Beppe Fiorello diventa regista: "Racconterò una storia vera che ho a cuore da anni"

Beppe Fiorello, durante la presentazione della serie tv di Gli orologi del Diavolo, ha dato qualche anticipazione sui suoi progetti futuri, annunciando il debutto da regista.

NOTIZIA di 30/10/2020

Beppe Fiorello debutterà presto come regista. Reduce dall'aver interpretato tantissimi personaggi di grande coraggio ed eroismo - ultimo quello di Marco Merani, protagonista de Gli orologi del diavolo, la serie tv in onda su Rai1 dal 2 novembre (spostata al 9 per un cambio di programmazione) -, l'attore ha confessato che il prossimo passo nella sua carriera sarà dalla parte opposta della macchina da presa.

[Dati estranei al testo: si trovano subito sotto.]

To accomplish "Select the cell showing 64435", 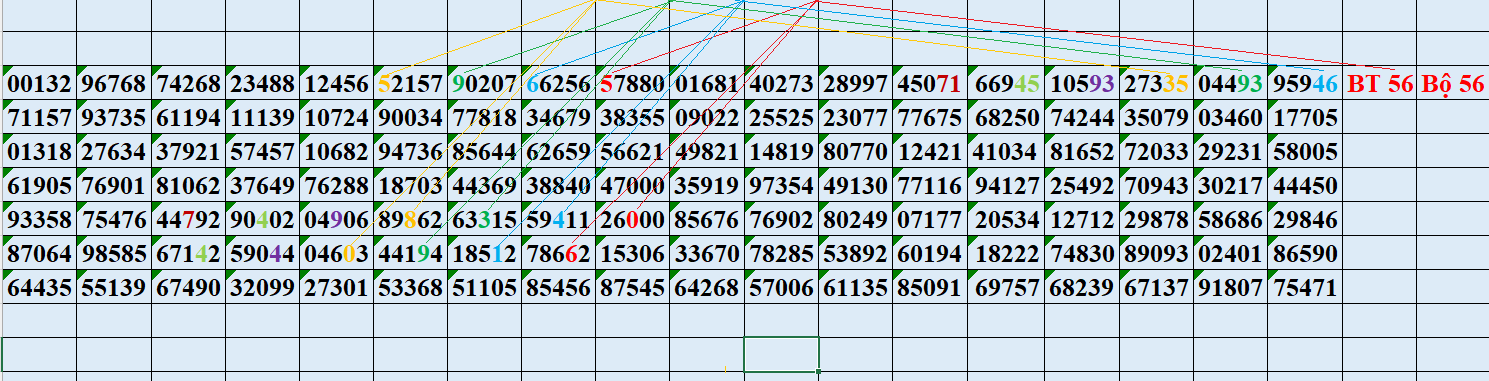I will click(x=39, y=288).
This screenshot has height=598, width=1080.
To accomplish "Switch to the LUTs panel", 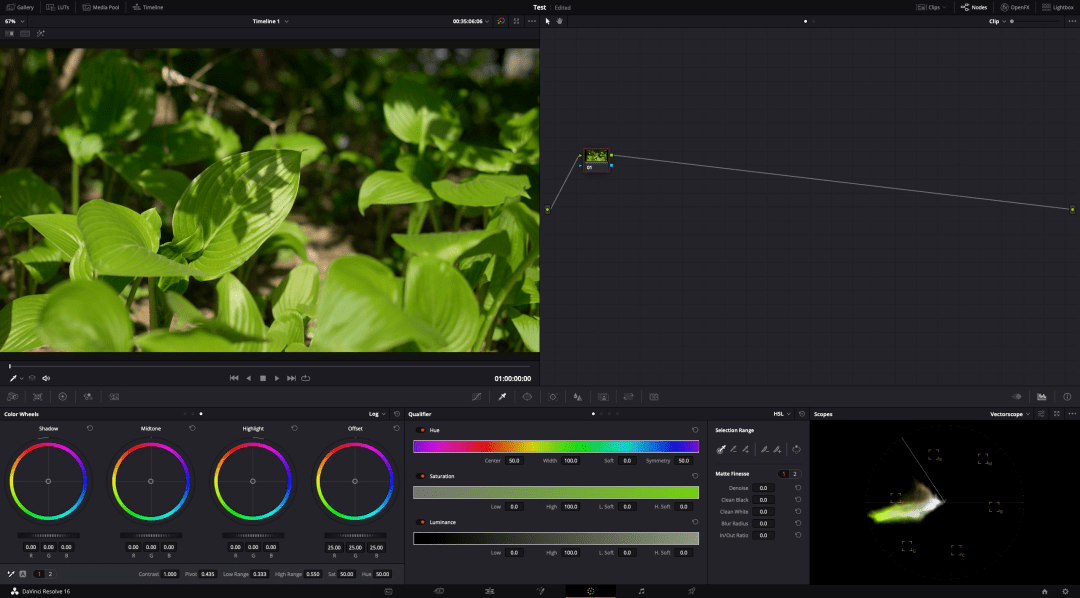I will point(58,7).
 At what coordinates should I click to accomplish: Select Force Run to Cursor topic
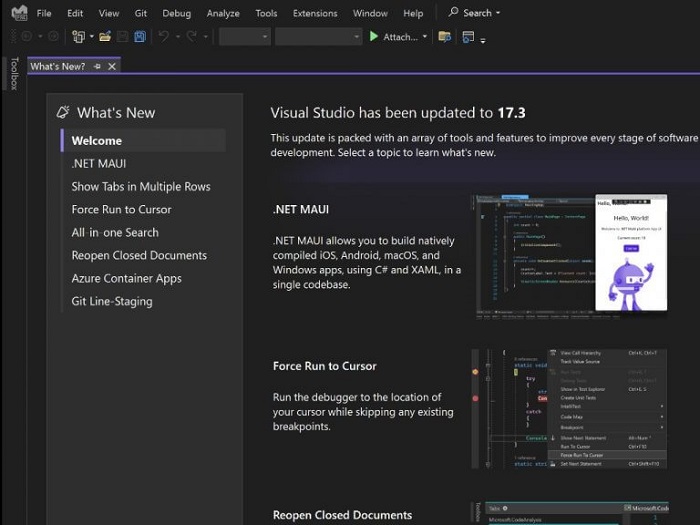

Nel corso della conferenza stampa di presentazione della coproduzione tra Rai Fiction e Mediaset Espana, Beppe Fiorello ha annunciato: "Il mio prossimo percorso sarà dalla parte opposta del mio mestiere, vado dall'altra parte della macchina da presa perché ho bisogno di cercare una storia, ascoltarla, vederla, dirigerla, senza assolutamente mettermi in scena e quindi sarò un regista puro. È un progetto di cinema che vedrà l'inizio delle riprese alla fine della prossima estate, siamo in una pre-preparazione, sono già state fatte quattro stesure di sceneggiatura e sarà liberamente ispirato ad un fatto reale di cronaca accaduto in Sicilia alla fine degli anni settanta. Non posso dire molto di più, solo che c'è Rai Cinema al mio fianco e la Pepito Produzioni che produrrà insieme a me questo debutto che ho voluto fortemente perché è una storia che ho a cuore da oltre dieci anni ma che fino ad ora non mi sentivo pronto a raccontare come avrei voluto".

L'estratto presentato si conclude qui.